Baca juga: Perspektif Islam terhadap Perempuan
Menyikapi penyataan Menkes di atas Buat menyelesaikan kebutuhan 101 PP Buat UU no 17 tahun 2023 ini sangat sulit Buat mendapatkan PP yang sesuai dengan kondisi dan memenuhi aspirasi masyarakat karena Eksis infomasi oleh salah seorang PB IDI dalam acara Forkom IDI Lepas 3 September 2023 bahwa Tamat malam itu, PB IDI belum pernah diajak Percakapan atau dengar pendapat masalah pembentukan PP terutama PP yang bersinggungan profesi Kesehatan dan pelayanan Kesehatan.
Padahal Jernih dalam UU 13 tahun 2022 Pasal 96 (1) Masyarakat berhak memberikan masukan secara lisan dan/ atau tertulis dalam setiap tahapan Pembentukan Peraturan Perundang-undangan. Salah satu Argumen penolakan UU 17 tahun 2023 oleh 6 OP Kesehatan dan kompenen Kesehatan lainnya adalah Kemenkes Kagak optimal dan serius melaksanakan pasal 96 ayat 1 tersebut sehingga memberi kekecewan OP yang luar Normal dan berencana melakukan Uji Formil terhadap UU 17 tahun 2023 ini.
Pemenuhan meaningful participation menjadi tolok ukur suatu produk hukum telah tersusun dengan sempurna secara formil sehingga secara materiil juga memenuhi rasa keadilan yang dikehendaki Masyarakat.

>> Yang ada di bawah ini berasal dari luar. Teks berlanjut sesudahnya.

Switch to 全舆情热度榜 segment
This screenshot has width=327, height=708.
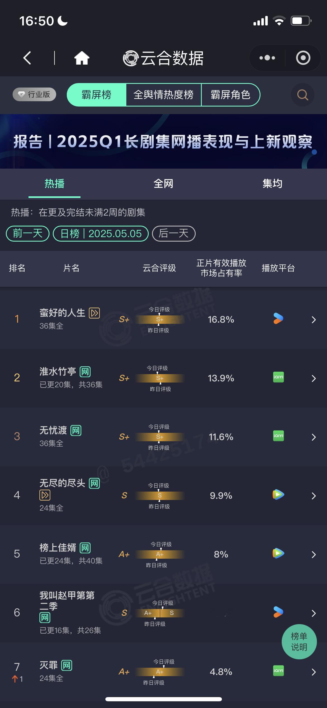pos(164,95)
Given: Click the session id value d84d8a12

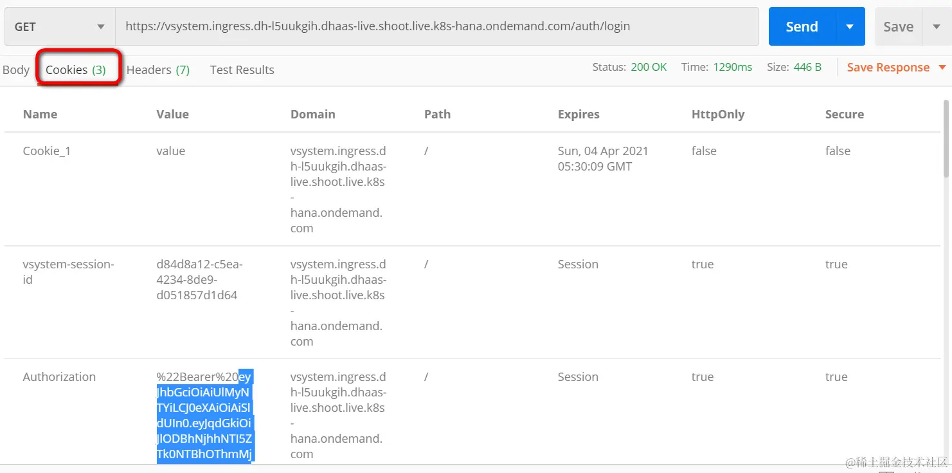Looking at the screenshot, I should point(199,279).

Dalam Putusan MK No. 91/PUU-XVIII/2020 (hal. 393), MK mengartikan meaningful participation (partisipasi yang bermakna) sebagai: (1) hak masyarakat Buat didengarkan pendapatnya, (2) hak masyarakat Buat dipertimbangkan pendapatnya, dan (3) hak masyarakat Buat mendapatkan penjelasan atau jawaban atas pendapat yang diberikan.
Cita-cita kita Sekalian bahwa pembentukan aturan turunan ini jangan Tamat mengulang lari cepatnya pembentukan UU 17 tahun 2023 sehingga mendapat penolakan keras dari OP Kesehatan dan tetap Taat dalam melaksanakan pasal 96 UU 13 tahun 2022.